Below is the list of few of the reasons to choose K-NN machine learning algorithm:
- K-NN is pretty intuitive and simple: K-NN algorithm is very simple to understand and equally easy to implement. To classify the new data point K-NN algorithm reads through whole dataset to find out K nearest neighbors.
- K-NN has no assumptions: K-NN is a non-parametric algorithm which means there are assumptions to be met to implement K-NN. Parametric models like linear regression has lots of assumptions to be met by data before it can be implemented which is not the case with K-NN.
- No Training Step: K-NN does not explicitly build any model, it simply tags the new data entry based learning from historical data. New data entry would be tagged with majority class in the nearest neighbor.
- It constantly evolves: Given it’s an instance-based learning; k-NN is a memory-based approach. The classifier immediately adapts as we collect new training data. It allows the algorithm to respond quickly to changes in the input during real-time use.
- Very easy to implement for multi-class problem: Most of the classifier algorithms are easy to implement for binary problems and needs effort to implement for multi class whereas K-NN adjust to multi class without any extra efforts.
- Can be used both for Classification and Regression: One of the biggest advantages of K-NN is that K-NN can be used both for classification and regression problems.
- One Hyper Parameter: K-NN might take some time while selecting the first hyper parameter but after that rest of the parameters are aligned to it.
- Variety of distance criteria to be choose from: K-NN algorithm gives user the flexibility to choose distance while building K-NN model.
- Euclidean Distance
- Hamming Distance
- Manhattan Distance
- Minkowski Distance
Even though K-NN has several advantages but there are certain very important disadvantages or constraints of K-NN. Below are listed few cons of K-NN.

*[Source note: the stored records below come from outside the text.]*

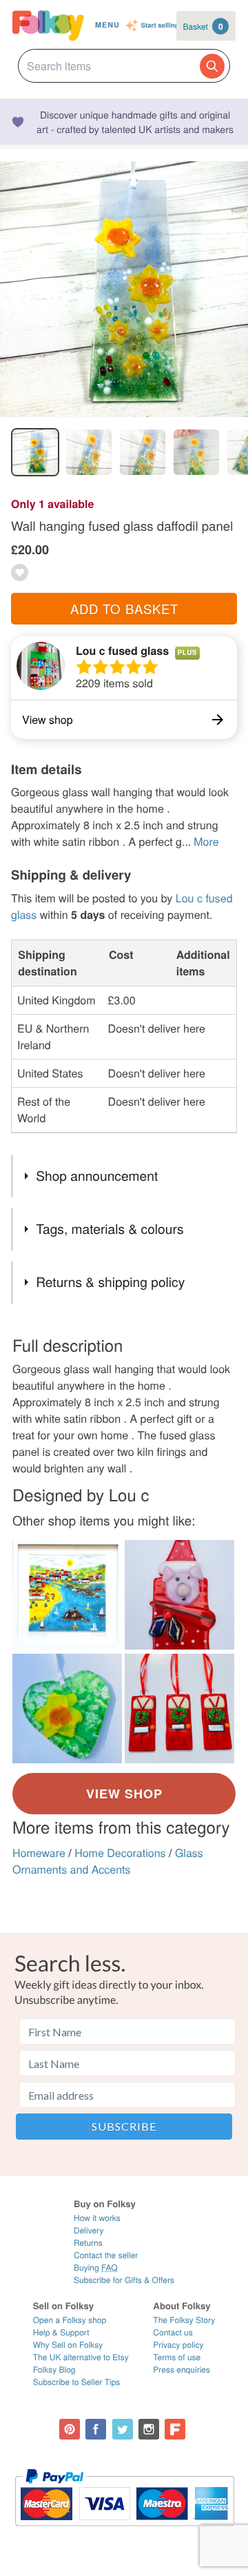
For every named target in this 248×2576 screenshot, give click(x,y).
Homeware (38, 1852)
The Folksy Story (184, 2320)
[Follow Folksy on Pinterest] (69, 2429)
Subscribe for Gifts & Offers (124, 2280)
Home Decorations (119, 1852)
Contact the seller (106, 2255)
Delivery (88, 2230)
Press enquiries (181, 2369)
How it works (97, 2218)
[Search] (212, 66)
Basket (203, 26)
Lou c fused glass (122, 650)
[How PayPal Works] (124, 2532)
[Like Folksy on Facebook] (95, 2429)
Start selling (160, 25)
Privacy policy (178, 2345)
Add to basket (124, 609)
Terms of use (176, 2357)
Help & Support (61, 2332)
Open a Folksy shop (69, 2320)
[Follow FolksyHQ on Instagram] (148, 2429)
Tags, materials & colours (109, 1228)
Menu (107, 25)
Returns (88, 2243)
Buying (96, 2267)
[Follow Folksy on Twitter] (122, 2429)
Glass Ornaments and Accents (107, 1861)
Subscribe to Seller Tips (77, 2382)
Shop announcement (97, 1175)
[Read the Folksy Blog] (175, 2429)
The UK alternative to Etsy (81, 2357)
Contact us (172, 2332)
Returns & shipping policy (110, 1281)
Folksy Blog (54, 2369)
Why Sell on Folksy (68, 2345)
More (206, 841)
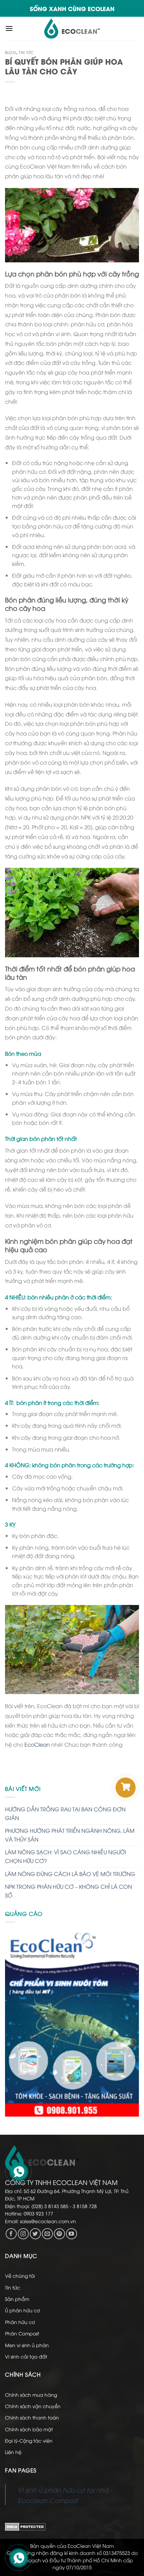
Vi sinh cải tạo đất (26, 2356)
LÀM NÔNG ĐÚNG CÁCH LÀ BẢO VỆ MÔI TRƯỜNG (70, 1873)
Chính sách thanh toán (32, 2417)
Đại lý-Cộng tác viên (29, 2440)
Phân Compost (22, 2333)
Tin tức (26, 52)
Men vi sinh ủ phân (27, 2345)
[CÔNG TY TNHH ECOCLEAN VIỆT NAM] (72, 28)
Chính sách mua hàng (31, 2394)
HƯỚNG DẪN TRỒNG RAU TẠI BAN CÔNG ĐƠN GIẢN (65, 1813)
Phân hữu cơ (20, 2322)
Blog (10, 52)
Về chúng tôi (20, 2275)
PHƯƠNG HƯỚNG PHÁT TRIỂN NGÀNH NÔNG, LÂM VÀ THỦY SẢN (70, 1835)
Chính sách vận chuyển (33, 2406)
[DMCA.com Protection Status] (25, 2525)
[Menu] (9, 28)
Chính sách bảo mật (29, 2429)
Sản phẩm (17, 2299)
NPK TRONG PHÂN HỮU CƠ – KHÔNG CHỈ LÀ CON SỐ (68, 1891)
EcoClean (37, 1744)
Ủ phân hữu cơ (22, 2310)
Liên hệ (13, 2452)
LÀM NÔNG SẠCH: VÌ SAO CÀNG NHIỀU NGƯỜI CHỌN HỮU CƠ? (65, 1856)
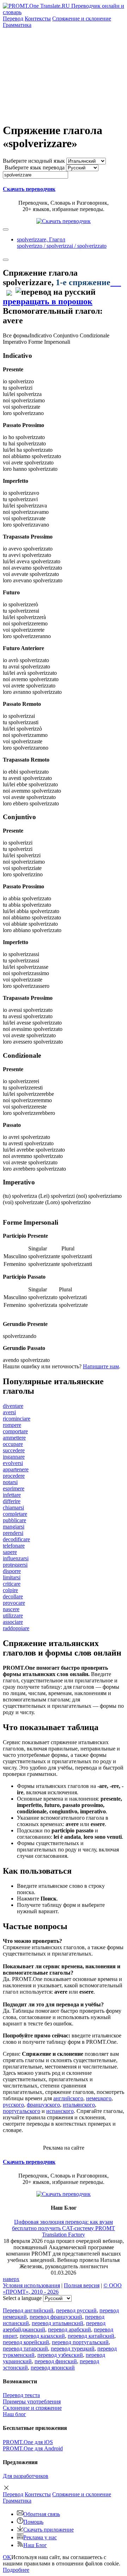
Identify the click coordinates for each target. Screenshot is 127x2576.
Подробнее (16, 2570)
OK (7, 2557)
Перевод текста (21, 2395)
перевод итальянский (57, 2323)
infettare (12, 1495)
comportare (15, 1431)
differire (11, 1501)
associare (13, 1622)
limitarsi (11, 1577)
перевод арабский (69, 2329)
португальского (21, 2111)
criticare (11, 1584)
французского (43, 2105)
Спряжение (81, 19)
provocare (14, 1603)
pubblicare (14, 1520)
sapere (10, 1552)
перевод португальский (80, 2342)
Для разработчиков (25, 2476)
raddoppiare (16, 1628)
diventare (13, 1406)
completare (15, 1514)
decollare (13, 1596)
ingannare (14, 1457)
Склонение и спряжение (32, 2408)
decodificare (16, 1539)
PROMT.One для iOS (28, 2442)
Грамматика (17, 25)
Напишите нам (101, 1366)
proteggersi (15, 1565)
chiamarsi (13, 1508)
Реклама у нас (40, 2537)
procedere (14, 1476)
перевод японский (53, 2368)
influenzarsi (16, 1558)
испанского (60, 2111)
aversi (9, 1412)
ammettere (14, 1438)
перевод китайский (91, 2336)
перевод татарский (25, 2349)
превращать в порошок (47, 301)
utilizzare (13, 1616)
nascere (11, 1609)
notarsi (10, 1482)
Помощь (33, 2522)
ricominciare (16, 1419)
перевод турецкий (73, 2349)
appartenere (16, 1469)
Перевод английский (28, 2310)
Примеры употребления (32, 2401)
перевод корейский (26, 2342)
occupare (13, 1444)
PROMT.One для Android (33, 2448)
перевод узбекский (60, 2355)
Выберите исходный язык (34, 161)
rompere (12, 1425)
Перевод (13, 19)
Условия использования (31, 2285)
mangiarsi (13, 1527)
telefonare (14, 1546)
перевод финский (56, 2361)
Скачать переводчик (29, 189)
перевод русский (76, 2310)
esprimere (13, 1488)
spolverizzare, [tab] (62, 242)
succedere (14, 1450)
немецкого (98, 2098)
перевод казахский (42, 2336)
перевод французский (56, 2317)
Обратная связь (41, 2514)
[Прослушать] (115, 282)
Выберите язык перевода (35, 167)
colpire (10, 1590)
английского (68, 2098)
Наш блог (14, 2414)
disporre (12, 1571)
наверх (11, 2279)
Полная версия (81, 2285)
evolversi (13, 1463)
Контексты (38, 19)
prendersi (13, 1533)
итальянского (79, 2105)
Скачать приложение (48, 2530)
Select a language (22, 2298)
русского (13, 2105)
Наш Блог (35, 2545)
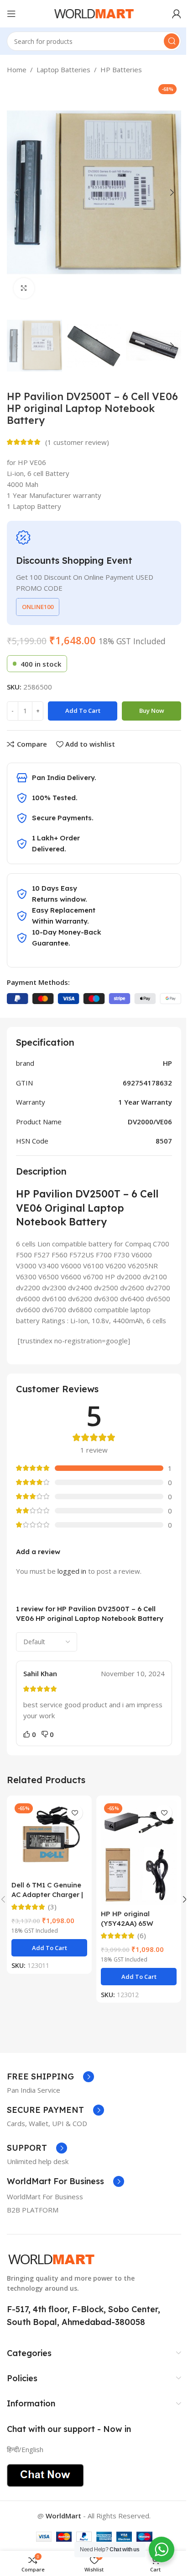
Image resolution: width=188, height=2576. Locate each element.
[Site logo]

- K-NN slow algorithm: K-NN might be very easy to implement but as dataset grows efficiency or speed of algorithm declines very fast.

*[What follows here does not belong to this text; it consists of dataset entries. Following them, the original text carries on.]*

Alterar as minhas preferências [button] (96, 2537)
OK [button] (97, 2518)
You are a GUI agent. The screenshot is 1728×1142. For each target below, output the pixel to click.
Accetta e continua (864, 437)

- Curse of Dimensionality: KNN works well with small number of input variables but as the numbers of variables grow K-NN algorithm struggles to predict the output of new data point.

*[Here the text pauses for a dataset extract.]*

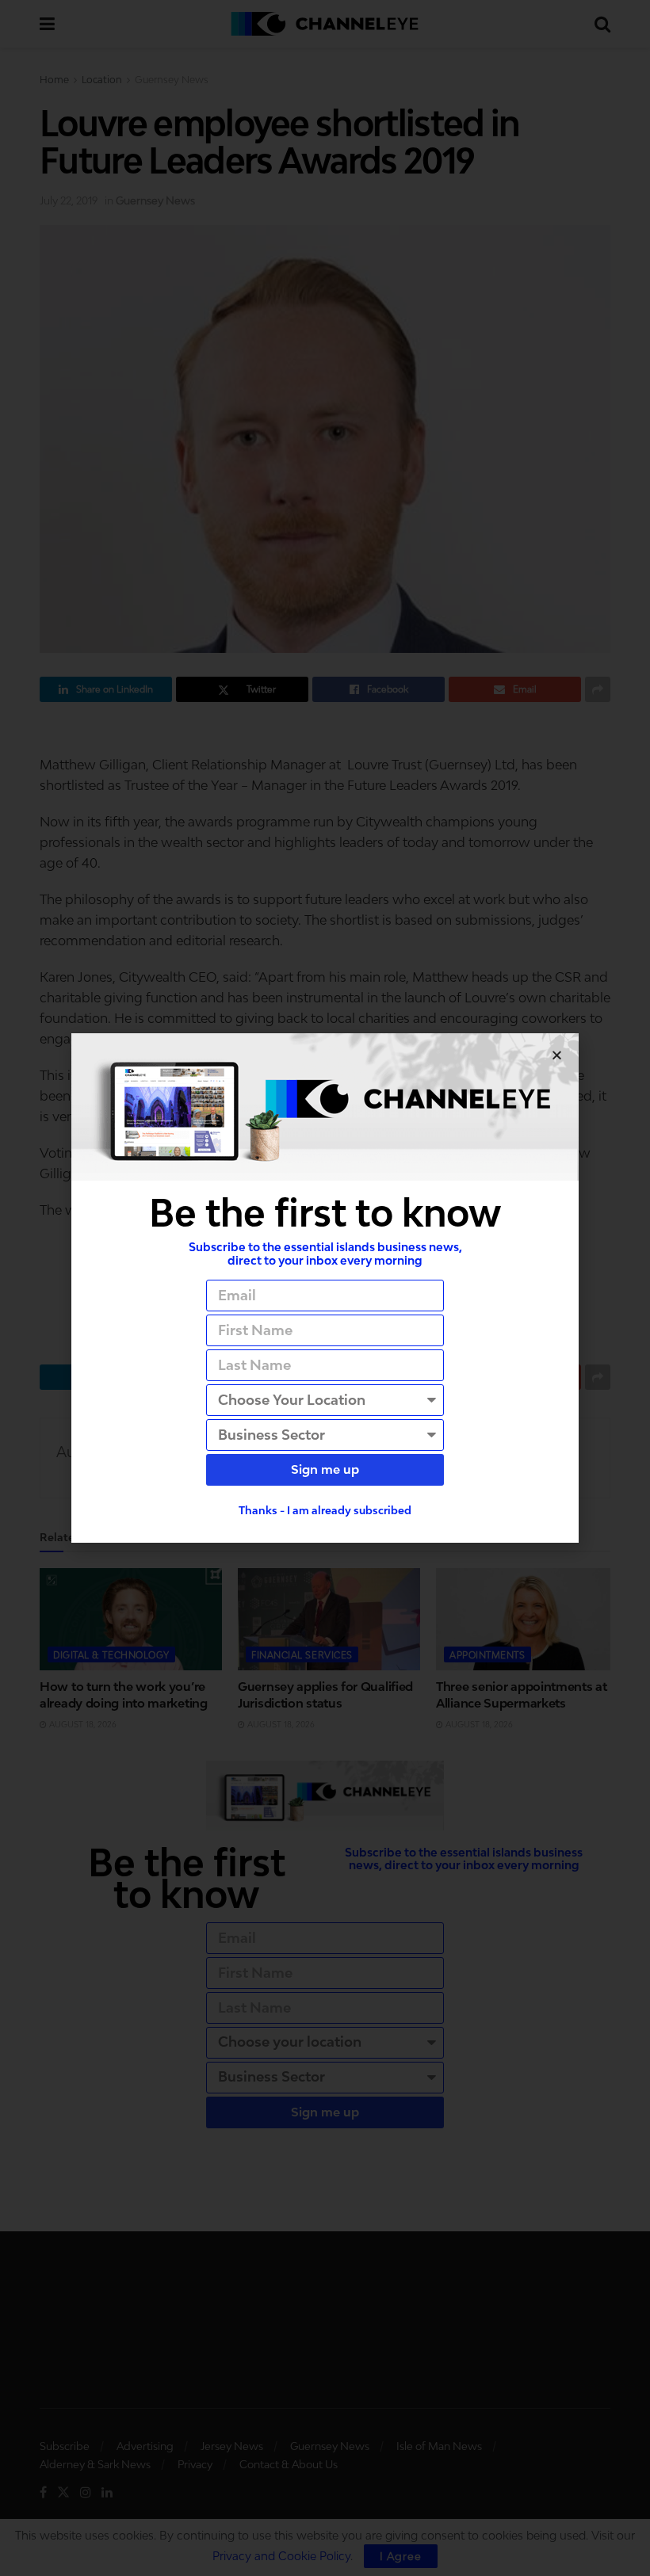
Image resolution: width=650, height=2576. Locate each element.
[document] (325, 1288)
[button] (557, 1055)
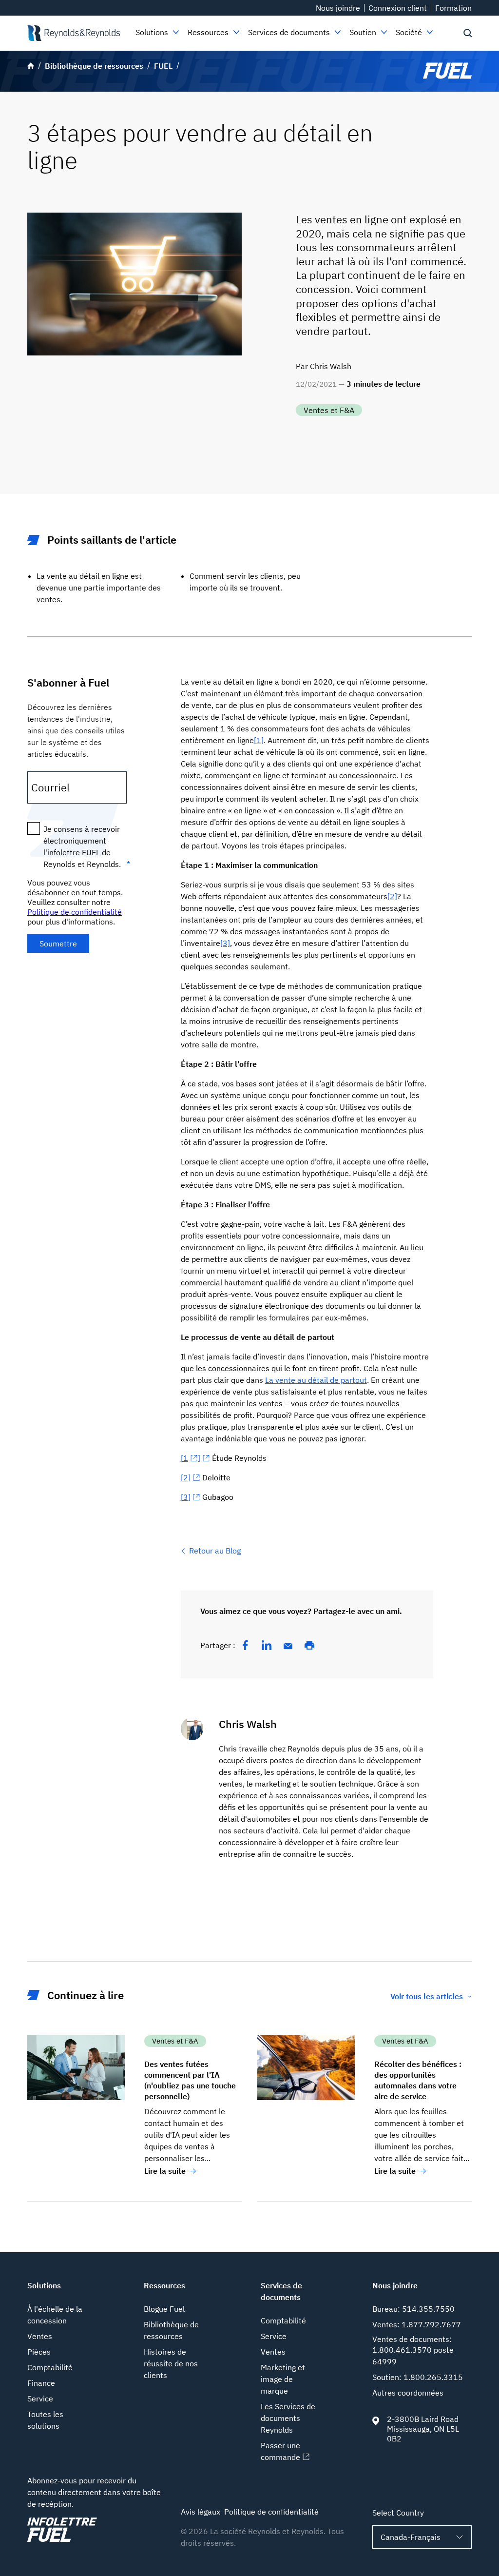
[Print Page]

- K-NN needs homogeneous features: If you decide to build k-NN using a common distance, like Euclidean or Manhattan distances, it is completely necessary that features have the same scale, since absolute differences in features weight the same, i.e., a given distance in feature 1 must means the same for feature 2.
- Optimal number of neighbors: One of the biggest issues with K-NN is to choose the optimal number of neighbors to be consider while classifying the new data entry.
- Imbalanced data causes problems: k-NN doesn’t perform well on imbalanced data. If we consider two classes, A and B, and the majority of the training data is labeled as A, then the model will ultimately give a lot of preference to A. This might result in getting the less common class B wrongly classified.
- Outlier sensitivity: K-NN algorithm is very sensitive to outliers as it simply chose the neighbors based on distance criteria.
- Missing Value treatment: K-NN inherently has no capability of dealing with missing value problem.